問題 1: 「赤帽」表示をめぐる判決文について、次の(a)〜(c)がそれぞれ本文の内容と合うかを「はい」か「いいえ」で答え、判断の根拠となる本文の語句をそのまま引用してください。(a) 被告組合を除名された者は、以後、自己の運送営業に「赤帽」の文字を使うことを禁じられる。(b) 被告組合の赤帽表示差止請求は、商標権に基づく請求である。(c) 「赤帽」の文字が被告組合の営業表示として広く認識されるようになったのは、平成2年のことである。
問題 2: 「赤帽」表示をめぐる判決文によると、運送用軽自動車に赤く表示された「赤帽」の文字は、どの地方の需要者の間で広く認識されるようになったとされていますか。
問題 3: 「赤帽」表示をめぐる判決文の最後の文に続けて、その先を書き継いでください。
=== 本文 ===
第二 平成二年(ワ)第三五〇号事件について
裁判所は、以下のように認定・判断し、「本件反訴請求のうち、「赤帽」表示の禁止や軽自動車の「赤帽」文字の消去等を求める部分もまた理由がある」と判断しました。

「1.被告組合の本件反訴請求のうち、原告が被告組合の組合員でないことの確認を求める部分は理由がある」。
「2.原告が本件除名決議によって被告組合を除名され」、「被告組合定款6条を受けて定められた乙9の同規約11条によれば、被告組合を除名された者は、車体に掲示している「赤帽」の文字の消去、車体塗装のうち赤色塗装の削除塗り替え、屋上表示灯の撤去を行う義務を負うことが認められ、また…被告組合を除名され又は脱退した者は、以後、自己の運送営業に「赤帽」の文字を使用することを禁じられる」。「したがって、被告組合員であった原告は、被告組合を除名された以上、自己の運送営業に「赤帽」の文字を使用することを禁じられ、その営業のために使用する軽自動車の車体に表示されている「赤帽」なる文字及び車体の赤色塗装の消去並びに車体上に設置されている表示灯の撤去を行う義務を負う」。
 
「被告組合の右赤帽表示差止請求は…定款の定めに基づくもので…商標権に基づく請求ではないから、商標権の保護が営業主体の同一性に及ぶかどうかは問題とならない」。
 

第三 平成三年(ワ)第八号事件について
Ⅰ.被告組合の請求について
1.「赤帽」表示の被告組合の営業表示としての周知性について

 裁判所は、以下の「右認定の事実によれば、運送用軽自動車に赤く表示された「赤帽」なる文字は、昭和52年10月の被告組合設立と同時に、被告組合の営業を表示するものとして岩手県地方の需要者の間に広く認識されるようになった」と認めました。
=== 提供情報 ===
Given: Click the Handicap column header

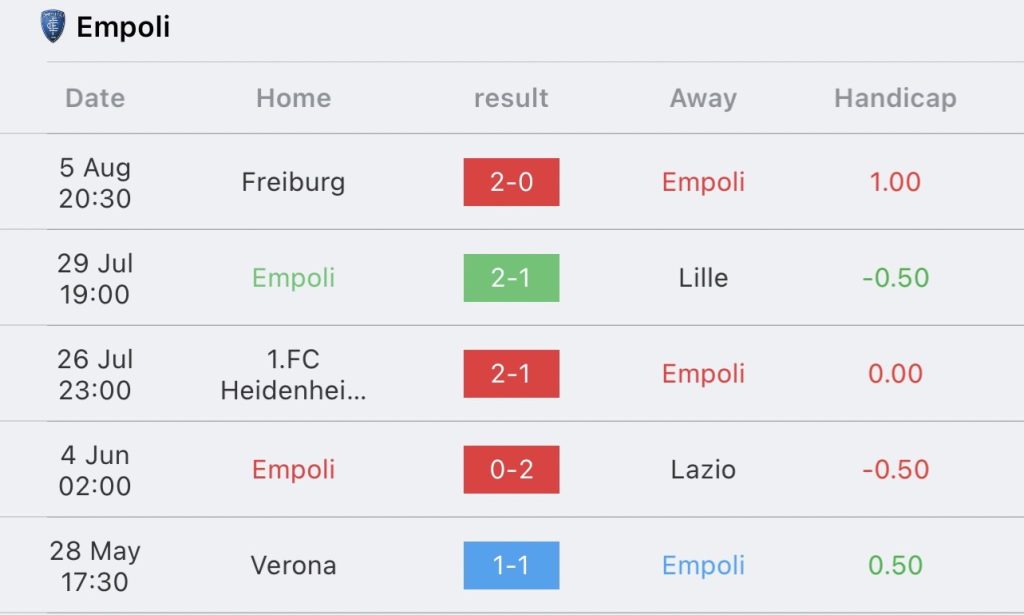Looking at the screenshot, I should (x=895, y=98).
===
最終解答 1:
(a) はい。「被告組合を除名され又は脱退した者は、以後、自己の運送営業に「赤帽」の文字を使用することを禁じられる」
(b) いいえ。「商標権に基づく請求ではないから」
(c) いいえ。「昭和52年10月の被告組合設立と同時に、被告組合の営業を表示するものとして岩手県地方の需要者の間に広く認識されるようになった」

最終解答 2: 岩手県地方の需要者の間です。

最終解答 3:
(1)「昭和50年5月、赤帽軽自動車運送協同組合の創始者Mが…車体の上部が赤、下部が白という独特の彩色をし、側面に「赤帽」と大書した軽貨物自動車を用い、「赤帽」を名乗って貨物運送の営業を開始した」。
(2)「Mらは、同士を募り、昭和50年9月には任意組合である赤帽軽自動車運送組合を設立し、同年11月には共同配車センターを設置して赤帽車によるパレードを行うなど、宣伝に努め…運送業界において話題となり、業界紙…一般紙でも報道される」。
(3)「昭和51「被告連合会の前身…赤帽軽自動車運送協同組合が設立され、全国各地に赤帽地方支部が設置されるなど組織が増強され、マスコミ各紙が赤帽の記事を掲載し、NHKも全国ネットで赤帽を報道する等、赤帽ブームともいえる状況を呈した」。
(4)「昭和51年9月ころ、被告組合の初代理事長となったT及び被告会社代表者は…右赤帽軽自動車協同組合に電話をかけたところ、仲間を一〇人集めて一〇台で営業を始めれば支部の結成ができる旨教えられ、…T、被告会社代表者の妻である原告、被告組合代表者、Y及びKの五名が、一人当たり二台、合計一〇台の軽自動車で右協同組合への加入を申し込んだ」。
(5)「右五名は、昭和52年3月8日、岩手県陸運事務所の認可を得て、4月8日、全国赤帽軽自動車組合岩手県支部の名称のもと、任意組合として貨物軽自動車運送の共同受注、共同配車等の営業を開始した」。
(6)「右五名は、右任意組合を中小企業等協同組合法上の事業協同組合とすべく、自ら発起人となって、同年八月八日、創立総会を開催し、同年10月24日、設立登記を了し、被告組合を設立した」。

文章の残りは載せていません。